MATERIAL SUPPLIED -
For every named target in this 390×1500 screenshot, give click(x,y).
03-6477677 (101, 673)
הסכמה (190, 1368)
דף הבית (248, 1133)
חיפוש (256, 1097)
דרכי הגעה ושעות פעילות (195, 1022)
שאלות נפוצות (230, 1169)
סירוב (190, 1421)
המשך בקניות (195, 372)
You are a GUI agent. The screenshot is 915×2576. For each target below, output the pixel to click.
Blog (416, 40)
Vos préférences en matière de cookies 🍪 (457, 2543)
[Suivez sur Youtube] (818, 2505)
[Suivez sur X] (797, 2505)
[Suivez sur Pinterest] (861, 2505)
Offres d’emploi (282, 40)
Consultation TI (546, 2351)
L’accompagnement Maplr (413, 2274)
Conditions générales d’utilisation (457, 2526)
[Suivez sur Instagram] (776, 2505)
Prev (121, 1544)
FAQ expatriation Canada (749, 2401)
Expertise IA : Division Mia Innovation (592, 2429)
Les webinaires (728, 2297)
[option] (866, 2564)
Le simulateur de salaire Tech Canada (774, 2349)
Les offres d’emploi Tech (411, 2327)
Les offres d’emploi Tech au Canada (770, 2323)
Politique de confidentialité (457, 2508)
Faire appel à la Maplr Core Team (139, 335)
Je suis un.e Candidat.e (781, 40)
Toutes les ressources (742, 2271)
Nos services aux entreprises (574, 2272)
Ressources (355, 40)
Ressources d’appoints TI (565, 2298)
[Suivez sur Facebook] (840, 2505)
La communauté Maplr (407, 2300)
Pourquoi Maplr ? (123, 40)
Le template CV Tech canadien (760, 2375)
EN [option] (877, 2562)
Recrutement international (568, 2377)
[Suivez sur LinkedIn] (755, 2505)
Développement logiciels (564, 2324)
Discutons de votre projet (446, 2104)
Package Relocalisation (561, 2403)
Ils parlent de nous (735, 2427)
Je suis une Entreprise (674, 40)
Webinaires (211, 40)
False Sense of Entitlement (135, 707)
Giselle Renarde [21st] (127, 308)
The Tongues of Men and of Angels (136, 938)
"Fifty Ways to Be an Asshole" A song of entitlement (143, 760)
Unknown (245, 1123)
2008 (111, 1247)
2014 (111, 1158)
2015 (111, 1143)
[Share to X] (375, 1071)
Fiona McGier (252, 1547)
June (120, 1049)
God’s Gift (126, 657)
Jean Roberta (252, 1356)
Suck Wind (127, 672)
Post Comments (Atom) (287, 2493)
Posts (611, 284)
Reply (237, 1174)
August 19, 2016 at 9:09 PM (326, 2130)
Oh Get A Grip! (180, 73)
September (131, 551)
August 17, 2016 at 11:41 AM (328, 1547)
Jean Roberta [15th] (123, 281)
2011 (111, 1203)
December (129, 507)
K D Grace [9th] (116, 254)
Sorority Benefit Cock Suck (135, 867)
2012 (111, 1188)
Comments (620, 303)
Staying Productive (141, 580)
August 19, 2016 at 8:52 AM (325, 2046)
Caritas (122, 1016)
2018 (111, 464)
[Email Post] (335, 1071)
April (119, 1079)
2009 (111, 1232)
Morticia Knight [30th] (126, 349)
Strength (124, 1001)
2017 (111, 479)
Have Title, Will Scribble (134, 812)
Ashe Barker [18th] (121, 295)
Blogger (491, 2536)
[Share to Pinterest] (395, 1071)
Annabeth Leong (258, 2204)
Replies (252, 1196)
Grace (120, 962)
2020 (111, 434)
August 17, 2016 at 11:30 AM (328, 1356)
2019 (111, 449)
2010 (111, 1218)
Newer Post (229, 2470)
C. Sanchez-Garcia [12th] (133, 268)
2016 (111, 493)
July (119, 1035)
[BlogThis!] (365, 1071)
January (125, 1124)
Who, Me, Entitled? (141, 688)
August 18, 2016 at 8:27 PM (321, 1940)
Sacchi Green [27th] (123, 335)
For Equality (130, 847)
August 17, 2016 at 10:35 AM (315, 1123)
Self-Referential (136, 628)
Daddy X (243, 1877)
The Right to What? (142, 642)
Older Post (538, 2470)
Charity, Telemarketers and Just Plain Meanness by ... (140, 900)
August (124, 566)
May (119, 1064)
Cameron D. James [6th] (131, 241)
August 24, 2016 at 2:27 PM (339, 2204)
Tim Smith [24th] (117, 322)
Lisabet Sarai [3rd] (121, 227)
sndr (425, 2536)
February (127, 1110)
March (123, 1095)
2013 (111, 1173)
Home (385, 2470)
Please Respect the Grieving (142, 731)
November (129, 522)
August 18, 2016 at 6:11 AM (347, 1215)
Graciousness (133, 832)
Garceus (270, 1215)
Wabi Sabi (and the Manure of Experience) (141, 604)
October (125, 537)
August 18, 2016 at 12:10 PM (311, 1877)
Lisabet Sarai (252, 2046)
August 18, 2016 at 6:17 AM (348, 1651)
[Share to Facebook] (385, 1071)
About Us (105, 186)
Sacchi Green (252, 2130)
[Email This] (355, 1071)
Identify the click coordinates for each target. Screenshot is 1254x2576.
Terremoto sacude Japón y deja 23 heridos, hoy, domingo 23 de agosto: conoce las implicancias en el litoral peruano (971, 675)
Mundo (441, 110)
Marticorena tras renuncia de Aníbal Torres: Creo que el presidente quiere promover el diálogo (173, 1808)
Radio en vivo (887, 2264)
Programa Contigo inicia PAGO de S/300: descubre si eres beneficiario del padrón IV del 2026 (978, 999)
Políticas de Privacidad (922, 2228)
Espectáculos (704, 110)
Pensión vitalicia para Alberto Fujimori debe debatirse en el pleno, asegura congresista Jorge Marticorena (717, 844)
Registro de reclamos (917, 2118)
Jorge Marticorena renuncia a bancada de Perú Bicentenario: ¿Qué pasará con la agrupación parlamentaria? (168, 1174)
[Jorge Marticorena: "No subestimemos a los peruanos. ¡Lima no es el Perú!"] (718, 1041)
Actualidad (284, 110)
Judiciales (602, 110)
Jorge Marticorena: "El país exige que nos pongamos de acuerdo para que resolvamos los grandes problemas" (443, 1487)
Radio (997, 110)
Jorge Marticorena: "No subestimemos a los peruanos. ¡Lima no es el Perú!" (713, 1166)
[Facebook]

GOAL OF THE EXERCISE - Output all of the data exactly.

EXERCISE RESULT -
For every named target in this 390×1500 screenshot, give click(x,y).
03-6477677 (101, 673)
הסכמה (190, 1368)
דף הבית (248, 1133)
חיפוש (256, 1097)
דרכי הגעה ושעות פעילות (195, 1022)
שאלות נפוצות (230, 1169)
סירוב (190, 1421)
המשך בקניות (195, 372)
You are a GUI agent. The screenshot is 915×2576. For each target below, output the pixel to click.
Blog (416, 40)
Vos préférences en matière de cookies 🍪 (457, 2543)
[Suivez sur Youtube] (818, 2505)
[Suivez sur X] (797, 2505)
[Suivez sur Pinterest] (861, 2505)
Offres d’emploi (282, 40)
Consultation TI (546, 2351)
L’accompagnement Maplr (413, 2274)
Conditions générales d’utilisation (457, 2526)
[Suivez sur Instagram] (776, 2505)
Prev (121, 1544)
FAQ expatriation Canada (749, 2401)
Expertise IA : Division Mia Innovation (592, 2429)
Les webinaires (728, 2297)
[option] (866, 2564)
Le simulateur de salaire Tech Canada (774, 2349)
Les offres d’emploi Tech (411, 2327)
Les offres d’emploi Tech au Canada (770, 2323)
Politique de confidentialité (457, 2508)
Faire appel à la Maplr Core Team (139, 335)
Je suis un.e Candidat.e (781, 40)
Toutes les ressources (742, 2271)
Nos services aux entreprises (574, 2272)
Ressources (355, 40)
Ressources d’appoints TI (565, 2298)
[Suivez sur Facebook] (840, 2505)
La communauté Maplr (407, 2300)
Pourquoi Maplr ? (123, 40)
Le template CV Tech canadien (760, 2375)
EN [option] (877, 2562)
Recrutement international (568, 2377)
[Suivez sur LinkedIn] (755, 2505)
Développement logiciels (564, 2324)
Discutons de votre projet (446, 2104)
Package Relocalisation (561, 2403)
Ils parlent de nous (735, 2427)
Je suis une Entreprise (674, 40)
Webinaires (211, 40)
False Sense of Entitlement (135, 707)
Giselle Renarde [21st] (127, 308)
The Tongues of Men and of Angels (136, 938)
"Fifty Ways to Be an Asshole" A song of entitlement (143, 760)
Unknown (245, 1123)
2008 (111, 1247)
2014 (111, 1158)
2015 (111, 1143)
[Share to X] (375, 1071)
Fiona McGier (252, 1547)
June (120, 1049)
God’s Gift (126, 657)
Jean Roberta (252, 1356)
Suck Wind (127, 672)
Post Comments (Atom) (287, 2493)
Posts (611, 284)
Reply (237, 1174)
August 19, 2016 at 9:09 PM (326, 2130)
Oh Get A Grip! (180, 73)
September (131, 551)
August 17, 2016 at 11:41 AM (328, 1547)
Jean Roberta [15th] (123, 281)
2011 (111, 1203)
December (129, 507)
K D Grace [9th] (116, 254)
Sorority Benefit Cock Suck (135, 867)
2012 (111, 1188)
Comments (620, 303)
Staying Productive (141, 580)
August 19, 2016 at 8:52 AM (325, 2046)
Caritas (122, 1016)
2018 (111, 464)
[Email Post] (335, 1071)
April (119, 1079)
2009 (111, 1232)
Morticia Knight [30th] (126, 349)
Strength (124, 1001)
2017 (111, 479)
Have Title, Will Scribble (134, 812)
Ashe Barker [18th] (121, 295)
Blogger (491, 2536)
[Share to Pinterest] (395, 1071)
Annabeth Leong (258, 2204)
Replies (252, 1196)
Grace (120, 962)
2020 (111, 434)
August 17, 2016 at 11:30 AM (328, 1356)
2019 (111, 449)
2010 (111, 1218)
Newer Post (229, 2470)
C. Sanchez-Garcia [12th] (133, 268)
2016 (111, 493)
July (119, 1035)
[BlogThis!] (365, 1071)
January (125, 1124)
Who, Me, Entitled? (141, 688)
August 18, 2016 at 8:27 PM (321, 1940)
Sacchi Green [27th] (123, 335)
For Equality (130, 847)
August 17, 2016 at 10:35 AM (315, 1123)
Self-Referential (136, 628)
Daddy X (243, 1877)
The Right to What? (142, 642)
Older Post (538, 2470)
Charity, Telemarketers and Just Plain Meanness by ... (140, 900)
August (124, 566)
May (119, 1064)
Cameron D. James [6th] (131, 241)
August 24, 2016 at 2:27 PM (339, 2204)
Tim Smith [24th] (117, 322)
Lisabet Sarai [3rd] (121, 227)
sndr (425, 2536)
February (127, 1110)
March (123, 1095)
2013 (111, 1173)
Home (385, 2470)
Please Respect the Grieving (142, 731)
November (129, 522)
August 18, 2016 at 6:11 AM (347, 1215)
Graciousness (133, 832)
Garceus (270, 1215)
Wabi Sabi (and the Manure of Experience) (141, 604)
October (125, 537)
August 18, 2016 at 12:10 PM (311, 1877)
Lisabet Sarai (252, 2046)
August 18, 2016 at 6:17 AM (348, 1651)
[Share to Facebook] (385, 1071)
About Us (105, 186)
Sacchi Green (252, 2130)
[Email This] (355, 1071)
Identify the click coordinates for each target. Screenshot is 1254x2576.
Terremoto sacude Japón y deja 23 heridos, hoy, domingo 23 de agosto: conoce las implicancias en el litoral peruano (971, 675)
Mundo (441, 110)
Marticorena tras renuncia de Aníbal Torres: Creo que el presidente quiere promover el diálogo (173, 1808)
Radio en vivo (887, 2264)
Programa Contigo inicia PAGO de S/300: descubre si eres beneficiario del padrón IV del 2026 (978, 999)
Políticas de Privacidad (922, 2228)
Espectáculos (704, 110)
Pensión vitalicia para Alberto Fujimori debe debatirse en el pleno, asegura congresista Jorge Marticorena (717, 844)
Registro de reclamos (917, 2118)
Jorge Marticorena renuncia a bancada de Perú Bicentenario: ¿Qué pasará con la agrupación parlamentaria? (168, 1174)
[Jorge Marticorena: "No subestimemos a los peruanos. ¡Lima no es el Perú!"] (718, 1041)
Actualidad (284, 110)
Judiciales (602, 110)
Jorge Marticorena: "El país exige que nos pongamos de acuerdo para que resolvamos los grandes problemas" (443, 1487)
Radio (997, 110)
Jorge Marticorena: "No subestimemos a los peruanos. ¡Lima no es el Perú!" (713, 1166)
[Facebook]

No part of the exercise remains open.